__Collected data entries__:
↓↓↓

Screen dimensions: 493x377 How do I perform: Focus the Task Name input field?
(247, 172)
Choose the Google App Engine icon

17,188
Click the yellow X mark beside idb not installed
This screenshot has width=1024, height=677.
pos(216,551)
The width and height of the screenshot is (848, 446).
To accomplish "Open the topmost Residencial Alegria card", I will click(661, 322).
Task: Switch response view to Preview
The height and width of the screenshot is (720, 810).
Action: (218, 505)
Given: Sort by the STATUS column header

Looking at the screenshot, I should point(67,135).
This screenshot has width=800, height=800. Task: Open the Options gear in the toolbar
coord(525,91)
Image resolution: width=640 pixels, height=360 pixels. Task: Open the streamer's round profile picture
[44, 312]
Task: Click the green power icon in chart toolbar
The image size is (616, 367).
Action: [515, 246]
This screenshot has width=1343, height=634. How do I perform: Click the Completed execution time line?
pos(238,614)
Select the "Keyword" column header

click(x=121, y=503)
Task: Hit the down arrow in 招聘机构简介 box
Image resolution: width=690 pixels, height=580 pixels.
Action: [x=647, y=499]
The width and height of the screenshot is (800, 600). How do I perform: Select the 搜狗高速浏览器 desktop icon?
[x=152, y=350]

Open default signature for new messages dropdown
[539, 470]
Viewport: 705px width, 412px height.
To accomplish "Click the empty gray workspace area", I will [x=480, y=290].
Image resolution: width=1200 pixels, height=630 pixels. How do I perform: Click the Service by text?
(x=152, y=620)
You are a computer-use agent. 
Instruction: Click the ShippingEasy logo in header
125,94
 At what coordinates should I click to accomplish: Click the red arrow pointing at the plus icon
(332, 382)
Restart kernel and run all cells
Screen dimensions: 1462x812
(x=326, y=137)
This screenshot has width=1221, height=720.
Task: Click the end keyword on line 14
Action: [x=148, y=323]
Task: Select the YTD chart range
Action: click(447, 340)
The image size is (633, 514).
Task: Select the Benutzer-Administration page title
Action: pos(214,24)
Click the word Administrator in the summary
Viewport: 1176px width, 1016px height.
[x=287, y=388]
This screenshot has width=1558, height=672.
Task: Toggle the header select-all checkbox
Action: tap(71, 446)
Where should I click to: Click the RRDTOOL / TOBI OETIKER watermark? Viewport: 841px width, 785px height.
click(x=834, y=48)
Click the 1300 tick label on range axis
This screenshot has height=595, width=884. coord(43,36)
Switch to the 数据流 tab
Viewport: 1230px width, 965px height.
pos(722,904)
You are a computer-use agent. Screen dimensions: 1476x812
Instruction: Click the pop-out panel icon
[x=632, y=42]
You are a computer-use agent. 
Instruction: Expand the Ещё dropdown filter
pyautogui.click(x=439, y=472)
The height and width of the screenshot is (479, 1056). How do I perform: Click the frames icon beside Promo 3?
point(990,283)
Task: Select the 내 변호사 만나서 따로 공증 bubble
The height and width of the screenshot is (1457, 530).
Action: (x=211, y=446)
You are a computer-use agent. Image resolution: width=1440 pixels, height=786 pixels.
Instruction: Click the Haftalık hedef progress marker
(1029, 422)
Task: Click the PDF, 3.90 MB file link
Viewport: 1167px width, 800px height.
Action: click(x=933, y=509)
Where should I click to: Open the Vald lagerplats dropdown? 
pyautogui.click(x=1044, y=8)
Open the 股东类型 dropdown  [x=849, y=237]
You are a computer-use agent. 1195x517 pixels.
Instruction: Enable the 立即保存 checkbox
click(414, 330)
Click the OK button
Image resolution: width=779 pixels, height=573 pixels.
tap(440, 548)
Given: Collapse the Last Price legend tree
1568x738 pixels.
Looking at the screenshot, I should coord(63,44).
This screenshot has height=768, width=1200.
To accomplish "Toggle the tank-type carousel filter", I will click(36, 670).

↑↑↑

__PROBLEM STATEMENT__: Each line holding the word "computer" must be pulled from the records.

__RESPONSE TO THE TASK__:
You are a computer-use agent. 
You are a computer-use agent. Screen dimensions: 1476x812
You are a computer-use agent. 
You are a computer-use agent. Image resolution: width=1440 pixels, height=786 pixels.
You are a computer-use agent. 1195x517 pixels.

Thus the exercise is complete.